# Work order
In this exercise, copy exactly the lines from the one that contains "You are a computer-use agent. This" through the end of the entries below; pictures are not copied.

# Records shown
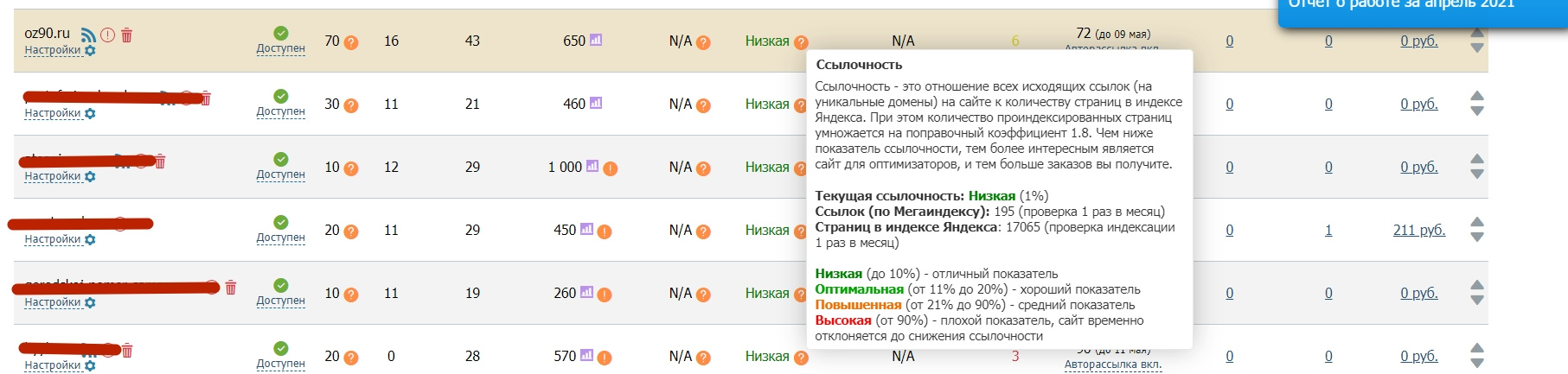Toggle Доступен status in the 460 row

tap(280, 111)
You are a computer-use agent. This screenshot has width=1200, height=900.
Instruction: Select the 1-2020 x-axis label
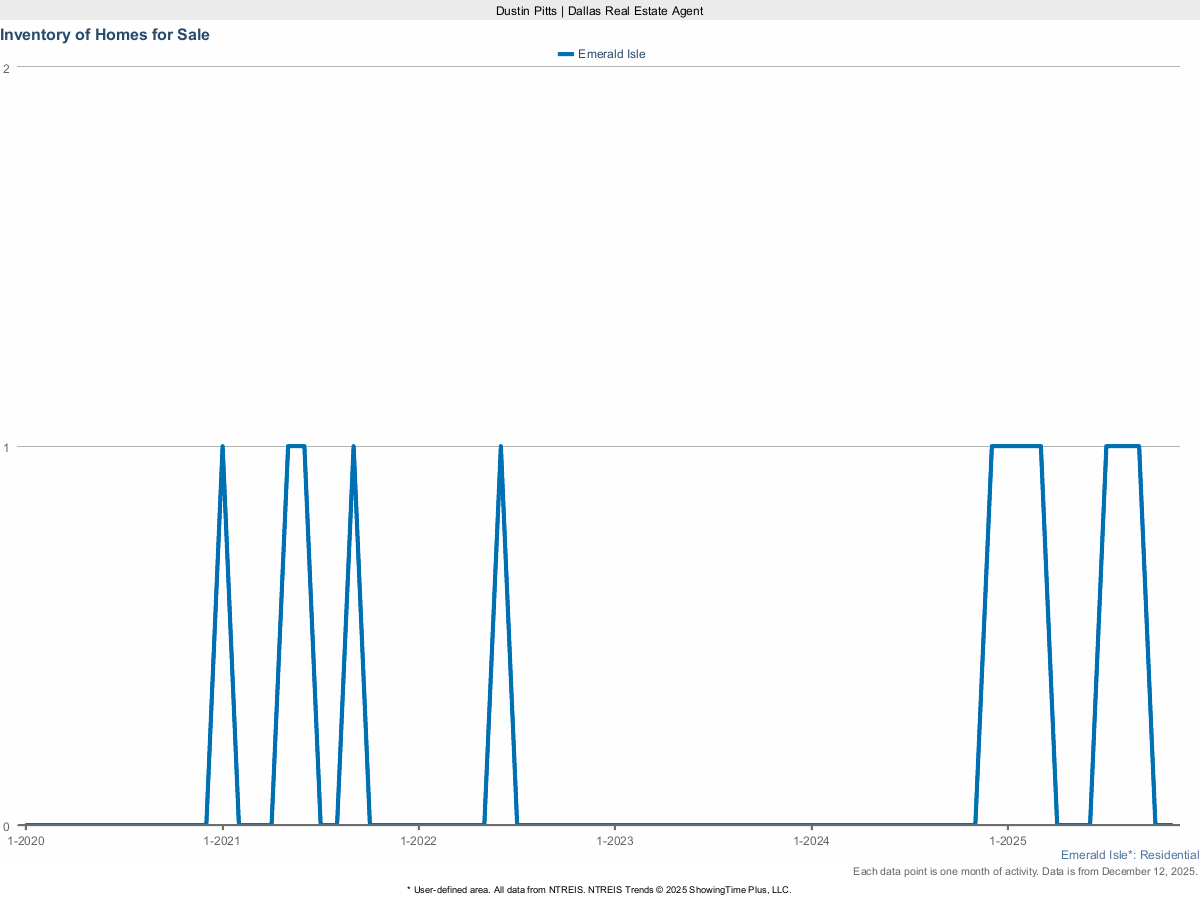tap(26, 841)
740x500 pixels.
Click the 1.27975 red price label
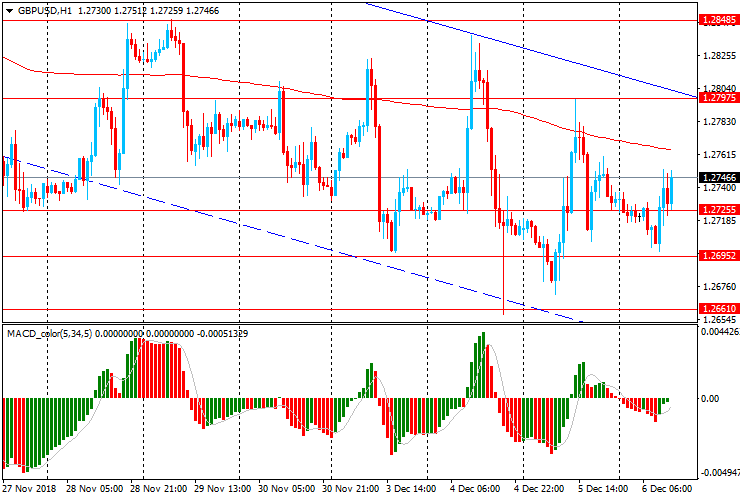point(717,98)
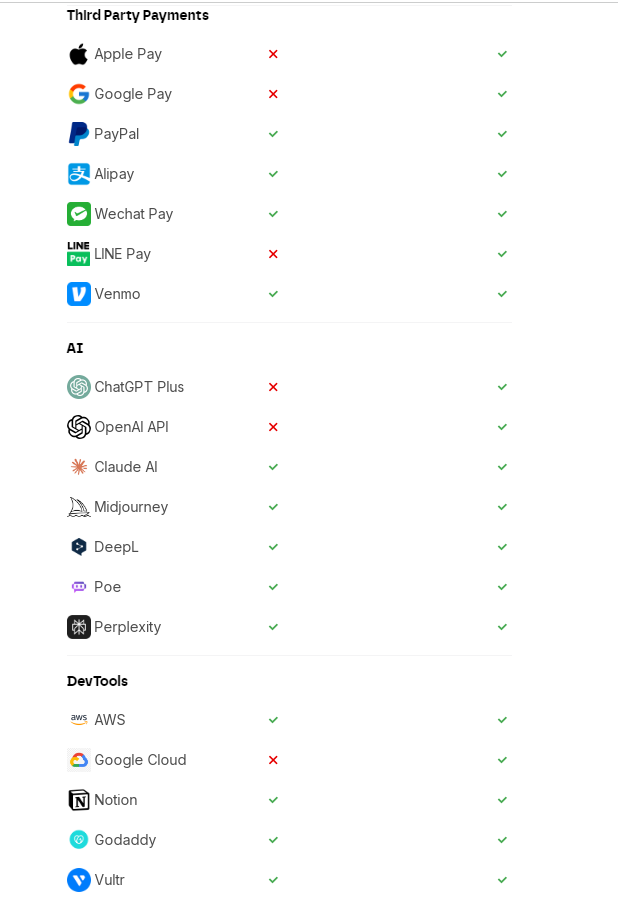This screenshot has width=618, height=904.
Task: Click the Google Pay G icon
Action: click(78, 94)
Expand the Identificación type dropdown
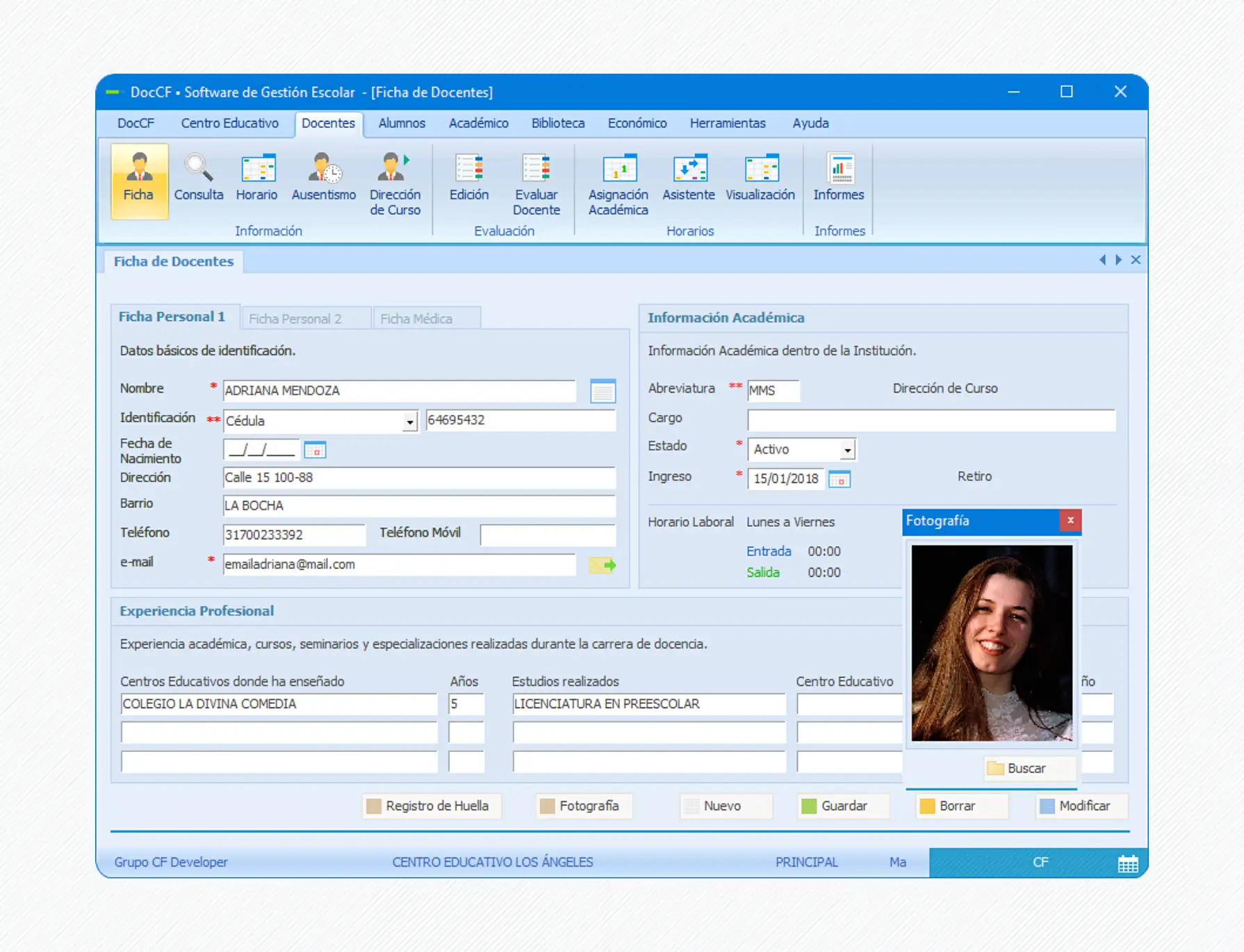 pyautogui.click(x=409, y=422)
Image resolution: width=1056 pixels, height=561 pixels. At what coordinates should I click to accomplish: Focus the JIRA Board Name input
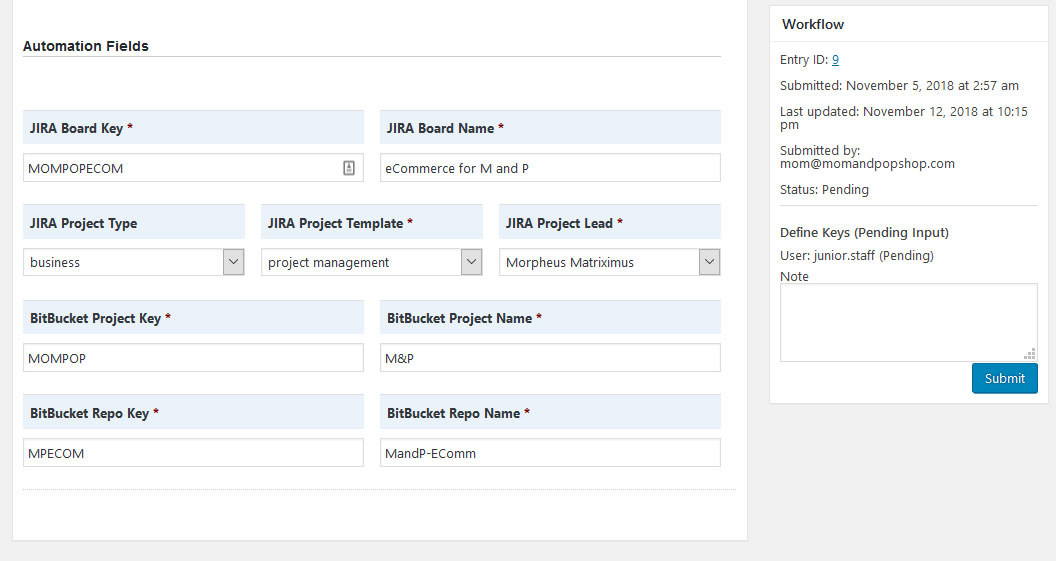[x=550, y=168]
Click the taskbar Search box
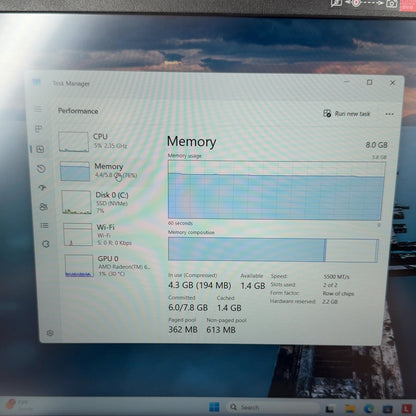The image size is (416, 416). point(273,407)
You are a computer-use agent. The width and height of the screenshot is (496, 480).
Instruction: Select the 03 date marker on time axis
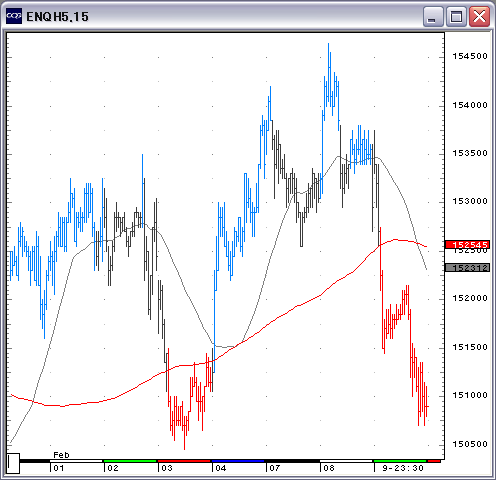(167, 468)
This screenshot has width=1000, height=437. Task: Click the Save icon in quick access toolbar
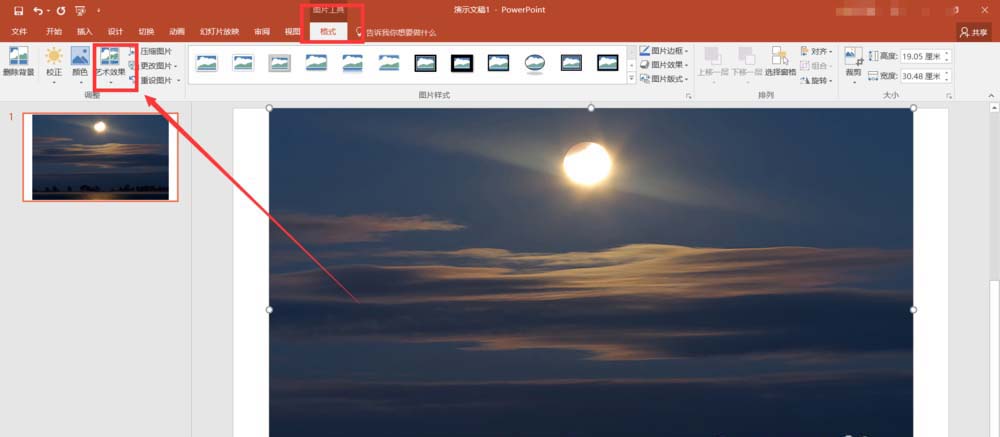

# Completed exercise
You are a computer-use agent. This screenshot has width=1200, height=900.
Instruction: Select the 1-2020 x-axis label
tap(26, 841)
740x500 pixels.
Click the 1.27975 red price label
point(717,98)
This screenshot has width=618, height=904.
Task: Click the Google Pay G icon
Action: click(78, 94)
Expand the Identificación type dropdown
 pyautogui.click(x=409, y=422)
Image resolution: width=1056 pixels, height=561 pixels. At what coordinates should I click to accomplish: Focus the JIRA Board Name input
[x=550, y=168]
Click the taskbar Search box
The image size is (416, 416). point(273,407)
You are a computer-use agent. The width and height of the screenshot is (496, 480).
Instruction: Select the 03 date marker on time axis
(167, 468)
This screenshot has width=1000, height=437. Task: Click the Save icon in quick access toolbar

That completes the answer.